Nie byłam w stanie uwierzyć w to, że Riley w ogóle chciała mieć jeszcze ze mną do czynienia. Co chwila powtarzałam sobie w myślach, że jestem najgorszą przyjaciółką na świecie. A może wcale a wcale nie zasłużyłam na miano przyjaciółki? Dopadło mnie jeszcze większe zdziwienie, gdy panna Black mnie przytuliła. Mimo wszystko odwzajemniłam uścisk, a po moich policzkach zaczęły spływać gorące łzy, które musiałam wycierać. Słysząc słowa brunetki zachichotałam smutno.

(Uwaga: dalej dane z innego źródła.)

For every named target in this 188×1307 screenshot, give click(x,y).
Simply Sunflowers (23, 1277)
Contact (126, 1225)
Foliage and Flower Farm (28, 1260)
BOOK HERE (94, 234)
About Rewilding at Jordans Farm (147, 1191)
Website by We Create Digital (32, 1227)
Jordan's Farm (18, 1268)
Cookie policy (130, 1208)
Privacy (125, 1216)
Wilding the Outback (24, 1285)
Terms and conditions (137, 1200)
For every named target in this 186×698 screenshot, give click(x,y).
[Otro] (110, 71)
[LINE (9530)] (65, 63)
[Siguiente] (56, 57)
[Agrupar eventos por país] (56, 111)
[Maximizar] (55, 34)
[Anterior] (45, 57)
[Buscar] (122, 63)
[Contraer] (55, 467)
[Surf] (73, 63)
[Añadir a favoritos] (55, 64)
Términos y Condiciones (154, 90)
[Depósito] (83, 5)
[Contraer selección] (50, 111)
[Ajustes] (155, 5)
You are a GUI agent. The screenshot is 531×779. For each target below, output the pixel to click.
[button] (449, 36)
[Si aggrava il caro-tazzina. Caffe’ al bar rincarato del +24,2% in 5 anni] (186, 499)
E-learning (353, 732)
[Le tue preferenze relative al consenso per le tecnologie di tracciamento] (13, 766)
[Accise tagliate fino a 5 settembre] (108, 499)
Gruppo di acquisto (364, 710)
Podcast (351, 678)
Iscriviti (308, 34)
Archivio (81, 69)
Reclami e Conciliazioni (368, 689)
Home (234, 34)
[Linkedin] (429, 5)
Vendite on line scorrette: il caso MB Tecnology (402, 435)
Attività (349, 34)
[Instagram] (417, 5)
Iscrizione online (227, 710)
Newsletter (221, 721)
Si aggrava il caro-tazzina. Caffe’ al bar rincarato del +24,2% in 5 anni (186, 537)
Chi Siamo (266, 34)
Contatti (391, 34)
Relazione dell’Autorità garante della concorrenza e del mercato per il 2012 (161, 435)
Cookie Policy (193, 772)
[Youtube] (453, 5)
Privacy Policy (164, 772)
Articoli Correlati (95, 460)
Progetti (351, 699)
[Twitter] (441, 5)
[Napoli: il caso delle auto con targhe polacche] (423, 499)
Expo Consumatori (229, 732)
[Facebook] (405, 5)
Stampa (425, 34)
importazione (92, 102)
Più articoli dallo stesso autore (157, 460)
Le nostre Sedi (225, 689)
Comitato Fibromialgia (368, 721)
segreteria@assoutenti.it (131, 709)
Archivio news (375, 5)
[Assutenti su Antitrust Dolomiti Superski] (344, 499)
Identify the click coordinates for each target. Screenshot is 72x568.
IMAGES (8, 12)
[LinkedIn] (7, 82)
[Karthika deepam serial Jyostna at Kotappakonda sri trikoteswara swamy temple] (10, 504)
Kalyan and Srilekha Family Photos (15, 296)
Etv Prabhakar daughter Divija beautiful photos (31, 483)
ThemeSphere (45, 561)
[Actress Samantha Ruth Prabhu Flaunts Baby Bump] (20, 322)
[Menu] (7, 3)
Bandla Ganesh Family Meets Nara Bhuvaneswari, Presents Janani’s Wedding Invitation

- Póki co, to jestem ci winna wyjaśnienia... - odezwałam się, powoli odsuwając się od Riley. - Możesz iść po popcorn czy coś, bo podejrzewam że to będzie jak z hollywoodzkiego filmu. Powiem to w skrócie, bo nie umiem w szczegóły.
Usadowiłyśmy się na kanapie. Dziewczyna z powagą patrzyła prosto na mnie. Wzięłam głęboki wdech, zamykając przy tym oczy, po czym otworzyłam swoje zaryczane paczałki i zaczęłam opowiadać.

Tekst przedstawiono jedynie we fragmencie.